* [Objective 1]: From the IM-SG owner's manual, list the analog blocks that the "About the Design" section says the device combines.
* [Objective 2]: Pick up the IM-SG owner's manual where it stops and carry it on.

* [Quoted passage]:
D'Amore engine'ring SMD IM-SG User manual
IM-SG
Impedance Meter /
Signal Generator
Owner’s Manual
2
Table of Contents
The Purpose and Benefit of This Tool 3
What is Included 3
About the Design 3
Specifications 4
Power Requirements 5
General Notes for using the IM-SG 6
Compensating for test harness impedance 7
General Notes for Measuring Raw Speaker Drivers 8
Finding the Resonant Frequencies of a Vehicle or Room 9
Finding the Resonant Frequencies of parts (finding rattles) 10
Using the IM-SG to tune the response of an audio system 11
Checking the Impedance of Speaker Cables or Signal Cables 13
Checking the Final Speaker Load on an Amplifier 15
Finding the Resonant Frequency of a Driver (fS)16
The Significance of fS18
Finding the Resonant Freq. of a Sealed Box System (fC)21
Finding the "Q" of a Sealed Box System (QTC)23
Finding the Volume of a Subwoofer Enclosure (Vb)25
Finding the Tuning Freq. of a Ported Box System (fB)27
Finding the Tuning Freq. of a Passive Radiator System (fB)29
Finding the Resonant Freq. of a raw Passive Radiator (fP) 30
Finding the characteristics of 4th order Bandpass Box 31
Finding the Thiele / Small (T/S) paramters of a driver 33
Troubleshooting 46
Limited warranty information 47
3
The Purpose and Benefit of the IM-SG
The D'Amore Engineering IM-SG was designed to test the
impedance of raw speaker drivers, loaded speaker
enclosures, passive crossover networks, audio signal
cables, speaker wires, and multi-speaker systems over the
entire audio frequency range. In addition it can also be
used as a stand-alone signal generator for both sine wave
and pink noise for system tuning.
What is Included?
The IM-SG
Impedance test harness
Y-adapter
This manual
Pride of ownership
About the Design
The IM-SG combines 4 powerful analog blocks in one
package: A continuously variable audio frequency sine
wave generator (you can't do that in digital ), pink noise
generator, analog audio amplifier, and a precision balanced
instrumentation amplifier to measure voltage and current.
Combine all of this with a powerful digital microprocessor to
do the math, and we have a very powerful and useful tool.
There are many possible uses for the IM-SG. Some of the
more common uses will be discussed in this manual. You
may be able to find other uses.
4
Specifications
Impedance Measurement Range
1 ohm-100 ohms with 0.1ohms resolution
Low Impedance Measurement Range
0.00 ohm- 0.99 ohms with 0.01 ohms
resolution
Operating Range of Battery
9.5 Volts - 6.4 Volts
Sine Wave Generation Frequency Range
greater than 8Hz - 20kHz in two ranges
Frequency Measurement Accuracy
greater than 99.5%
Impedance Measurement Accuracy
greater than 99% from 0 ohms - 30 ohms
greater than 96% from 30 ohms - 99 ohms
Pink Noise Generation Flatness
20 Hz - 20 kHz +/- 2.0dB
Sine Wave Generation Frequency Response
8 Hz - 15 kHz +/- 0.8dB
8 Hz - 20 kHz +/- 1.5dB
Battery Voltage Low Warning
7.2 Volts
Generator Output Voltage (unloaded)

* [Entries shown]:
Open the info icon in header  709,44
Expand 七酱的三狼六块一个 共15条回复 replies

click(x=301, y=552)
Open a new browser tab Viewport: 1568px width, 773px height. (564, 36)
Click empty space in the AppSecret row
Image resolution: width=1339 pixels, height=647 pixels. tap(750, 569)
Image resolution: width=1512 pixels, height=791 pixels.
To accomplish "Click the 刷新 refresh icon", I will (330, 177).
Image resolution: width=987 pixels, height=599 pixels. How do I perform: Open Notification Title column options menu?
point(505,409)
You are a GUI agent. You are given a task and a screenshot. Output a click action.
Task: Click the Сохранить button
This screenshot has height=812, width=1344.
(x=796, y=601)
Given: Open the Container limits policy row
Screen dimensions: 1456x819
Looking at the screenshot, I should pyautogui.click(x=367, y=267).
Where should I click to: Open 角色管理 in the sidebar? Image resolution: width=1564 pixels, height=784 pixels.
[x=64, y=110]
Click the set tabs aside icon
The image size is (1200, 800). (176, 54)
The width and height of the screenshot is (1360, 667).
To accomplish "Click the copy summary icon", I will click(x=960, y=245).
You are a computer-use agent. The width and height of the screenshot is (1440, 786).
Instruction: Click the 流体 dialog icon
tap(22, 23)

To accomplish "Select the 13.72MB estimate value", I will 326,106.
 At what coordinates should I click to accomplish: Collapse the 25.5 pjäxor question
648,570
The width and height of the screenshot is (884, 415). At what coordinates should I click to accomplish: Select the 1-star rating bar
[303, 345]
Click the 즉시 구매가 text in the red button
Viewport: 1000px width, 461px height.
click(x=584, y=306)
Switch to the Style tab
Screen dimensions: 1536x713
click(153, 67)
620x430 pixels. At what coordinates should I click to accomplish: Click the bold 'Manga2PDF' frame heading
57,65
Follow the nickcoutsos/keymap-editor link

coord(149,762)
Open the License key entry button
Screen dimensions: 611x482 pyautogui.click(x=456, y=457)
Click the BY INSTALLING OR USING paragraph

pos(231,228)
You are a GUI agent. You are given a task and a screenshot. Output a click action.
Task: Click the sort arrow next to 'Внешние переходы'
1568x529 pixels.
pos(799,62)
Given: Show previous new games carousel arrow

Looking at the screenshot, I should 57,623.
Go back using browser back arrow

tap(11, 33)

* [Expected output 1]:
- A continuously variable audio frequency sine wave generator
- A pink noise generator
- An analog audio amplifier
- A precision balanced instrumentation amplifier to measure voltage and current

* [Expected output 2]:
725 mV RMS
Output Impedance of Signal Generator
10 ohms
5
Power Requirements
Pull the silicon rubber boot off of the unit by starting at one
end and pulling off towards the other end. On the back side
you will see the battery compartment. Slide battery
compartment cover off towards bottom end of unit to reveal
the 9V battery compartment. Insert a fresh 9V battery, make
sure the wires are routed around the battery. (If they are
under or on top of the battery the door may not close
properly) You are ready to go. Do not run this unit off of
any power source other than a 9V battery. Wall adapters
are electrically noisy, as are vehicle electrical systems.
6
General Notes for using the IM-SG
The Off button - Hold for 3 seconds to put the IM-SG to
sleep
The On button - Hold for 1 second to wake the IM-SG
When the IM-SG is powered up, it will display the condition
of the 9V battery. It has 3 different messages depending on
the condition of the battery.
Battery Good - The battery's voltage is greater than 7.2
Volts.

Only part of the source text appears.